Modify Fields

Modifies field metadata by including, excluding, renaming and changing the types of input fields.

Example data flow

A number of sample data flows are available from the Data360 Samples workspace, found in the Directory page.

In the Directory under the /Data360 Samples/Node Examples/ folder, you will find "Modify Fields", which shows examples of how to use this node.

Note: Upgrades will overwrite all data flows in the workspace. If you want to make changes to one of the sample data flows, we recommend that you create a copy and save it elsewhere, using Save as...

Unless otherwise specified, the examples below use the default data from the Create Data node.

Renaming fields

You can rename all the output fields by using Rename by Pattern, as shown below. Use * to reference the current field name, for example *_New or new_*.

Note: By default, all the input fields are included in the output. You can change to an Exclude pattern by clicking the green plus icon and selecting Exclude.

To rename a single field, type the new name for the field, as shown below.

If the renamed fields result in a conflict because two fields would have an identical field name, the conflict is highlighted in the table, as shown.

Changing field type

To change the type for an output field, choose a field Type from the drop-down list. The list of available types depends on the type of the input field. Fields that have a modified type are highlighted. In the screenshot below, for example the id field has had its type changed from int to string.

Automatic field type conversion

If an input field has a type that is either string or unicode, you can use the Auto type option to change the output field type based on the content of the input field. To use automatic type conversion, ensure that the Auto check box is ticked. When it is ticked, fields where both the input and output types are string or unicode will have their output type set to Auto.

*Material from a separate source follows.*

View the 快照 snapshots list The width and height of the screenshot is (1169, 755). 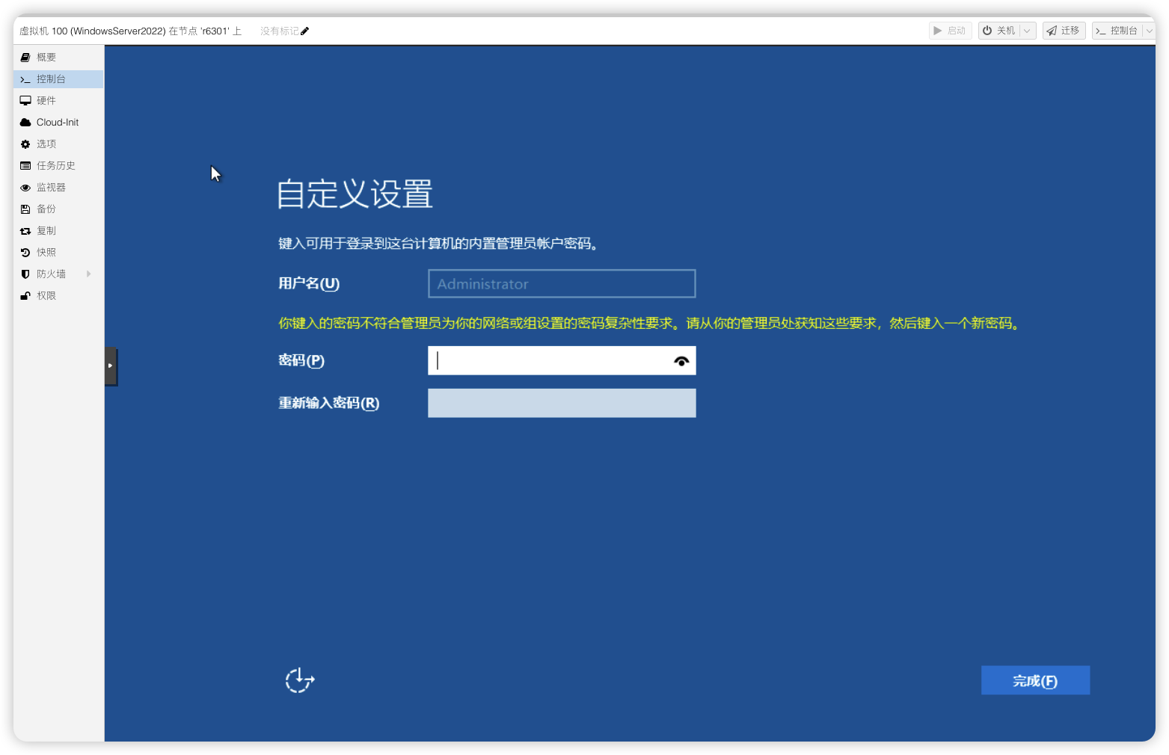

Note: If you have modified the value of Type for an output field, when you select Auto the field type will not change to Auto. To include the field in auto type detection, you first need to revert to the properties of the input field, by clicking the undo icon in the corresponding row of the OutputFields table.

Null handling

When using automatic field type conversion, if all values in the input are NULL and no format is specified, the default format will be used. The following table shows the default format for automatic field type conversions:

Input data type	Target data type	Default format
String / Unicode	Date	2020-06-06
String / Unicode	DateTime	ISO_OFFSET_DATE_TIME for example: 2020-06-01T12:00:00+01:00
String / Unicode	Time	12:00:00
Int / Long	Time	NULL

If the SampleSize property is set, and the records in the sample are NULL and no format is specified, the default format will be used. If there is a record outside of the sample which is not NULL, and if the value does not match the default format, this record will be output on the errors pin.

When converting Int / Long fields to Time, if all records in the sample are NULL and no format is specified, if any non-NULL value is detected outside of the sample, the record will be output on the errors pin.

Converting to a date type

When converting a field from string or unicode to a date, time or datetime data type, the Modify Fields node can determine the format of the date in the input field from a sample of the data. For example, the fields in the following table can be converted to date types:

dayFirst (string)	monthFirst (string)
14/01/2010	01/14/2010
21/11/2010	11/21/2010

In the dayFirst column, the day appears before the month, and in the monthFirst column, the month appears first. Converting the type to date produces the following result:

dayFirst (date)	monthFirst (date)
2010-01-14	2010-01-14
2010-11-21	2010-11-21

Sometimes, the date format can be ambiguous. For example, dayFirst could contain the values '01/01/2010' and '01/11/2010'. In this case, you can use the AmbiguousDateResolutionMode option to determine the format that should be assumed.

When your input contains values that are not already in a date format, these can also be converted to date/time fields. The value in the output depends on the determined data type of the input field. For example, the fields in the following table can be converted to date types:

integer (int)	bigString (string)
123456789	123456789000

The value in the integer field is treated as an int and parsed as epoch time in seconds, and the value of the bigString field is treated as long and is parsed as epoch time in milliseconds. In both cases, the output field can be converted to a date type, and has the value '1973-11-29'.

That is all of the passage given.